7. Robustness: How robust is the system? How far can it be further trained without massive amounts of retraining? 

8. Expectations management: How do we keep our expectations realistic given the confusion engendered in the public around terms like “artificial intelligence?” What expectations should we exclude from our thinking?

9. Access: Is there a demo where we can probe for ourselves? Safely test it with our own data?

10. Other limitations? 

Listen carefully. Poke and probe at the edges. Question the speaker or writer’s authority, particularly if they don’t mention the general degree of difficulty, complexity, fragility, transparency, access to and ownership of data, and system engineering limits. 

Search for examples of cognitive biases in the proponents’ observations, data, and recommendations. Here are three examples of cognitive biases (out of the 50 or so that have been studied by psychologists):

        • Confirmation bias. The tendency to search for or interpret information in a way that confirms one’s preconceptions and ignores that which doesn’t support one’s views.
        • Selection bias. The results you see may be an artifact of the sample that was used. The sample doesn’t reflect the larger population.
        • Survivor bias.
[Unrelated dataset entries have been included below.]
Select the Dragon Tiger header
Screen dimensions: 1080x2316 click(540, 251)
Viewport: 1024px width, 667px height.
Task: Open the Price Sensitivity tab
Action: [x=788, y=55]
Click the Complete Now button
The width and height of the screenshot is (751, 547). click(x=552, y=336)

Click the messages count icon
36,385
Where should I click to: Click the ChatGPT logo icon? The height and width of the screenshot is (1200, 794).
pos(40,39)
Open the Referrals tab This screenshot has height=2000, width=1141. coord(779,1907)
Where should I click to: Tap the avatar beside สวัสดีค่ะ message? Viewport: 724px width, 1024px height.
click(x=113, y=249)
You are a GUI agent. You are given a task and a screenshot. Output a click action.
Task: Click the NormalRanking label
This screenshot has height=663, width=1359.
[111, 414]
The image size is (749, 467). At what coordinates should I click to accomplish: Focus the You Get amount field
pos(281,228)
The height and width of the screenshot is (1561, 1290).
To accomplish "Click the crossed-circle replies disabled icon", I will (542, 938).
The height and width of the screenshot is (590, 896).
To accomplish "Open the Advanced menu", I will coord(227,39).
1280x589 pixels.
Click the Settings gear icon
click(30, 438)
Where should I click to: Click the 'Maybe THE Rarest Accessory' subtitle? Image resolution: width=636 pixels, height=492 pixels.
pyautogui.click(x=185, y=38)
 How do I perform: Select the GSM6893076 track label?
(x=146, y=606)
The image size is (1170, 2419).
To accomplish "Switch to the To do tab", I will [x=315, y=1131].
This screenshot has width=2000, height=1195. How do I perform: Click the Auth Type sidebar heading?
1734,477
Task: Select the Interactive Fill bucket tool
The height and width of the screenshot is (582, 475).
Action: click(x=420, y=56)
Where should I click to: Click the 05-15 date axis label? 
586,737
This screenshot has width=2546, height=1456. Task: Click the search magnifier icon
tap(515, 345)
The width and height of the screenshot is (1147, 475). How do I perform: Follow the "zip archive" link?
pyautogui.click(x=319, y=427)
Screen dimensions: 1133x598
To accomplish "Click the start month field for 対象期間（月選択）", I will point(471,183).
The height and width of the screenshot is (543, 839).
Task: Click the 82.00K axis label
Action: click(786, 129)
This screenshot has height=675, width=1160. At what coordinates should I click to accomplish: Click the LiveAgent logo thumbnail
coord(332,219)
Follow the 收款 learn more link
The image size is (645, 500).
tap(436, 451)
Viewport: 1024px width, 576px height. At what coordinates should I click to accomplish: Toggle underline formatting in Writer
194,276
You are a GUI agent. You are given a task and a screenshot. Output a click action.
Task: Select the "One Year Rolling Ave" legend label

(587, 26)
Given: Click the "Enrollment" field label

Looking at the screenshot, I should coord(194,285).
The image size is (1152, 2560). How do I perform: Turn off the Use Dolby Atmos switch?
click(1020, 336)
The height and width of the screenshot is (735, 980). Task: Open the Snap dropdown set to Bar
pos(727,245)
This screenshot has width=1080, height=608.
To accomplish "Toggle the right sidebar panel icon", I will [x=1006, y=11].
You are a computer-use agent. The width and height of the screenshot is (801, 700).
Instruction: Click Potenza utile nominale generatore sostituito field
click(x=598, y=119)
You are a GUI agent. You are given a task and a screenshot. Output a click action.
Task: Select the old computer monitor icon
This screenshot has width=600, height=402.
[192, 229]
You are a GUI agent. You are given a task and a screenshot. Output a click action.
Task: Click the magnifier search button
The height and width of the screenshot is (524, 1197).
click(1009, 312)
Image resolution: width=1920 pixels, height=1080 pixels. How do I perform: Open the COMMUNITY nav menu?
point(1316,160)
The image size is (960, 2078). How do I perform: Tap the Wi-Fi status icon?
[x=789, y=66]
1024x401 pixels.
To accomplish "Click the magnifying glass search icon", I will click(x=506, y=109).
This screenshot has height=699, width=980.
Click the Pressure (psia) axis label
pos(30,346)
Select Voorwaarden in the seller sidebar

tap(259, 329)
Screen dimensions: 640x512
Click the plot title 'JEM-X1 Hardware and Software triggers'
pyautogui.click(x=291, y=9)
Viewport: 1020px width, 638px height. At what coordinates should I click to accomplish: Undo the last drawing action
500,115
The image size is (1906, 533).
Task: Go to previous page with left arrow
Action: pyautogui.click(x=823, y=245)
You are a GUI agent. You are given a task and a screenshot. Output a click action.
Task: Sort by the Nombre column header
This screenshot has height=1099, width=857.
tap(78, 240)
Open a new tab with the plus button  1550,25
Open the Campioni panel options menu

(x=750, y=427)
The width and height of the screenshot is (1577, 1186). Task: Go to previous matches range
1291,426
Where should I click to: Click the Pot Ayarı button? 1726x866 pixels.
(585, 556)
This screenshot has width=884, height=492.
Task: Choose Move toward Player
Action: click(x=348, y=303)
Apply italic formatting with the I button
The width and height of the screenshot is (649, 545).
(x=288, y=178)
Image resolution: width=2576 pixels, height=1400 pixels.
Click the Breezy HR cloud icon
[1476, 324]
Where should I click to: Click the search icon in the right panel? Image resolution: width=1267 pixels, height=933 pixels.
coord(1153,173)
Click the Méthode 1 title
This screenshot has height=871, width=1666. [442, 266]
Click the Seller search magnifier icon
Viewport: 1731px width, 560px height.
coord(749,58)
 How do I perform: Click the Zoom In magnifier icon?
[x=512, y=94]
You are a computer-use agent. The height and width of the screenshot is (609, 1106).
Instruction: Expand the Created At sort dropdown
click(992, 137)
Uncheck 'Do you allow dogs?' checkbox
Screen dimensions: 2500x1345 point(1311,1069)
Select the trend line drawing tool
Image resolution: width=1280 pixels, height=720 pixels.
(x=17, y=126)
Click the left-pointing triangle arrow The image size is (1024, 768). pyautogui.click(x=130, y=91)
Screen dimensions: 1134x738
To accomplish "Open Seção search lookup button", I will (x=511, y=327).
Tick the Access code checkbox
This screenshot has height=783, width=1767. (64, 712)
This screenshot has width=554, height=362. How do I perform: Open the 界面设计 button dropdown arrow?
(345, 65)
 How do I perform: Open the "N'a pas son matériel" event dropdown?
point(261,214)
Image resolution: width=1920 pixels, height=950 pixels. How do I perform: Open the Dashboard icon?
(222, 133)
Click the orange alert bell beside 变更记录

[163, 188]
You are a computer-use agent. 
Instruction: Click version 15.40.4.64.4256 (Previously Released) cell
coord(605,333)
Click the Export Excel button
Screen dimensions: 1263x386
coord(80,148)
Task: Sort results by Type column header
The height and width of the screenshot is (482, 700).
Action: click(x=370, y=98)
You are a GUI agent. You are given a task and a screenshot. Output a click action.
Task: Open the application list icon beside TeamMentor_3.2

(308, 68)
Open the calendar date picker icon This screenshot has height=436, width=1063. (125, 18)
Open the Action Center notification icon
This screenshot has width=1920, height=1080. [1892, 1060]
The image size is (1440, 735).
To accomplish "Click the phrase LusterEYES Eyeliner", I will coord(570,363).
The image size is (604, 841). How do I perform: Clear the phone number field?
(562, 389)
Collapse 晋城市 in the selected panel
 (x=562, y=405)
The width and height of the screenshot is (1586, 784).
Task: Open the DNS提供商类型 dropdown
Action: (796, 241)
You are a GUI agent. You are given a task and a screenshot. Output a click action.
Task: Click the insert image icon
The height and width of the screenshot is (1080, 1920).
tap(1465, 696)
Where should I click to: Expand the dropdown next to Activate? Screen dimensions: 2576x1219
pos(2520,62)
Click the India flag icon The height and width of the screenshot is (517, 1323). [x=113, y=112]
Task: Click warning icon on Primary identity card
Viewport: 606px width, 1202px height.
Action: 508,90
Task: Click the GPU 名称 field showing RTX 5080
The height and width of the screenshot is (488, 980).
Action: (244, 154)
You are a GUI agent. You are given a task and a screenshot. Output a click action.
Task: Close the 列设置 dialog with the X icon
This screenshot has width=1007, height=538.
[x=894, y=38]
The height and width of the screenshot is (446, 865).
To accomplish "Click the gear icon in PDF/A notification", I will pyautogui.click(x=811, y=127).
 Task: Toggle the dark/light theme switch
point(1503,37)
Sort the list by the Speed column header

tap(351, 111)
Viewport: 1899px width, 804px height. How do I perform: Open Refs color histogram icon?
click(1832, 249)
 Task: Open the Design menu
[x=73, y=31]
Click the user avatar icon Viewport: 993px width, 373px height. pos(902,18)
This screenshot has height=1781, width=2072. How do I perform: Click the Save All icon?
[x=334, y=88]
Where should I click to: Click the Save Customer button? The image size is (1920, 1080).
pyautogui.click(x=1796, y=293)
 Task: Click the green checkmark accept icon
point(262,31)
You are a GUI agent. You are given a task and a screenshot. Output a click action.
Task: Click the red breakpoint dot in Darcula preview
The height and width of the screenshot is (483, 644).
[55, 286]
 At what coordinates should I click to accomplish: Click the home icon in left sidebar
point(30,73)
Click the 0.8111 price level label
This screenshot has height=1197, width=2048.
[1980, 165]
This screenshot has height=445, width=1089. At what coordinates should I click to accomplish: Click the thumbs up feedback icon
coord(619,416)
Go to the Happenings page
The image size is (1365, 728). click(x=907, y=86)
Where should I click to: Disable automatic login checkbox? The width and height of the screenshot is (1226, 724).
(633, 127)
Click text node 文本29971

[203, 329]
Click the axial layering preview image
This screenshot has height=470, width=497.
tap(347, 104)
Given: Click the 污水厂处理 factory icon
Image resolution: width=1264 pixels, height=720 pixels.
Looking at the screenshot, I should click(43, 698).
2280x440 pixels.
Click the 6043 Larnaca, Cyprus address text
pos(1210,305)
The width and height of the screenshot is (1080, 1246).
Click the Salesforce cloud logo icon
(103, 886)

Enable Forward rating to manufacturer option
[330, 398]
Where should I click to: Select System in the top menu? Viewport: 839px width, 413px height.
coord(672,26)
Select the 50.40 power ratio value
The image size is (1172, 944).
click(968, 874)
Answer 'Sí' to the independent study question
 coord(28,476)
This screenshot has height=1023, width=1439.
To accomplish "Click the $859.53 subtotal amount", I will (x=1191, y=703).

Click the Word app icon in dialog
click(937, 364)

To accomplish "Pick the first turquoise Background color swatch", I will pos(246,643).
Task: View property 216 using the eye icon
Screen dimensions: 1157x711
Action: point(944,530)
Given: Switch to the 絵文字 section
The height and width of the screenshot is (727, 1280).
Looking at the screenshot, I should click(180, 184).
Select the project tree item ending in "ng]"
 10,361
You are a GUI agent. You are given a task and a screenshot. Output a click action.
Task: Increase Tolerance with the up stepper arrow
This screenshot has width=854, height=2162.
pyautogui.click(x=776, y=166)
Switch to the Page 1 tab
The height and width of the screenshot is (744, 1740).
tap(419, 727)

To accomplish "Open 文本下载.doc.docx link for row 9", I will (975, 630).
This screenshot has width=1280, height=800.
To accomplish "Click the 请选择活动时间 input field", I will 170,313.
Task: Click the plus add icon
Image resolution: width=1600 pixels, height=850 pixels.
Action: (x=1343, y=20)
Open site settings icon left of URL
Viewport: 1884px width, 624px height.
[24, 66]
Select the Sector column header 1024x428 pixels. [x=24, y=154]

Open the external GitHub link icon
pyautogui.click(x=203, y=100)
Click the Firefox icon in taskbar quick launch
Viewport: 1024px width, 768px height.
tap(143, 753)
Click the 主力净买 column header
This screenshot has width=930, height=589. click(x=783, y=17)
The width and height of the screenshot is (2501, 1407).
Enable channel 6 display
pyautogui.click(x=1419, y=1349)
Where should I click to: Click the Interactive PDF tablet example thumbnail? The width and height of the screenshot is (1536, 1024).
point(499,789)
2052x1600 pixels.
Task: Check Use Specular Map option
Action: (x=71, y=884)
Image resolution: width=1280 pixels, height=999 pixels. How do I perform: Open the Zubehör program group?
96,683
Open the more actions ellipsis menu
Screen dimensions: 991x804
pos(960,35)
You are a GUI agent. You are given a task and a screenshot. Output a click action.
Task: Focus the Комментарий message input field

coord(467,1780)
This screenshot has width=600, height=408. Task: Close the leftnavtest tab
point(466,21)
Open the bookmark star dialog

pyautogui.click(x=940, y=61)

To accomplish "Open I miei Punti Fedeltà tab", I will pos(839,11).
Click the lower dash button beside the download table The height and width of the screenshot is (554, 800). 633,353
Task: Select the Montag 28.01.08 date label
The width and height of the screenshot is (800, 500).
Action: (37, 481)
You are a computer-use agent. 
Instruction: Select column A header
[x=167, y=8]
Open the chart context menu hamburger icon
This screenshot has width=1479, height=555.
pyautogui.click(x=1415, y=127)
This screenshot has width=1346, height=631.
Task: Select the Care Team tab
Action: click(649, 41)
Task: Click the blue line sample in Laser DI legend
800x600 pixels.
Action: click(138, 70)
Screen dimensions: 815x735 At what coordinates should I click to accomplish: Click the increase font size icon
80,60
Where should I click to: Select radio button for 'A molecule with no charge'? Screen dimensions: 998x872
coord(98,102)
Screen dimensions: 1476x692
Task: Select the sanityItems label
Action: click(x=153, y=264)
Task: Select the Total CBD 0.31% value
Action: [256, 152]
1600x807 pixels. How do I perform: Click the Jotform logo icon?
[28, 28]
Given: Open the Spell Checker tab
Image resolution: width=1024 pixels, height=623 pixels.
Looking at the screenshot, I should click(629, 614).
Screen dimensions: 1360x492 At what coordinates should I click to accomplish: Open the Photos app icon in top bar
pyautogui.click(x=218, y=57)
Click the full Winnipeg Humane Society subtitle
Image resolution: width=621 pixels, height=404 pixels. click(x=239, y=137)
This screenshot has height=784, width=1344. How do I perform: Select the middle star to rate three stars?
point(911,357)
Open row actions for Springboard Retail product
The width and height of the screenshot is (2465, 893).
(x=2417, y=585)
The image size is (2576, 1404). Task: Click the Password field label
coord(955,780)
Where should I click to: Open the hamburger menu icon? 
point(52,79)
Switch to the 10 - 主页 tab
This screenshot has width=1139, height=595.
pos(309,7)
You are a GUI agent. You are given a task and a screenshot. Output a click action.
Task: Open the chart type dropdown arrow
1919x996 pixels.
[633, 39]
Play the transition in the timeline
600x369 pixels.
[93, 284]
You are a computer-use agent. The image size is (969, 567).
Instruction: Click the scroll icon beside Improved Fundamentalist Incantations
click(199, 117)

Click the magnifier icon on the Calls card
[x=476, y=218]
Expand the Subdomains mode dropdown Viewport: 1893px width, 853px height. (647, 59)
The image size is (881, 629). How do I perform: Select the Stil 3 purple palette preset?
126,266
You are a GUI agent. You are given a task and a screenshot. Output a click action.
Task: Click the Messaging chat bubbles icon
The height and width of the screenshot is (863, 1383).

People who failed aren’t properly represented in the results.

Ignore the momentum-class claims (e.g., “Leaders are already doing this!”) If the supplier starts by segmenting the world into broad categories (such as Leaders versus Middle-of-the-road versus Laggards) and then focuses on the leaders, exercise huge caution because that type of classification may ignore important industry differences. In many cases, intra-industry data is more valuable than cross-industry data. 

Explore the reproducibility of case studies – exactly how similar and different are their needs versus yours? Industry segments, business models, existing infrastructure, end-customer requirements, sourcing and distribution, and governance and regulation may all impact reproducibility. 

Analyze the level of ecosystem growth, dependence on a single supplier, breadth of user adoption, and the level of technical volatility – how well protected are you against shifts in the core technology?

And let me know what questions you’d add to this list.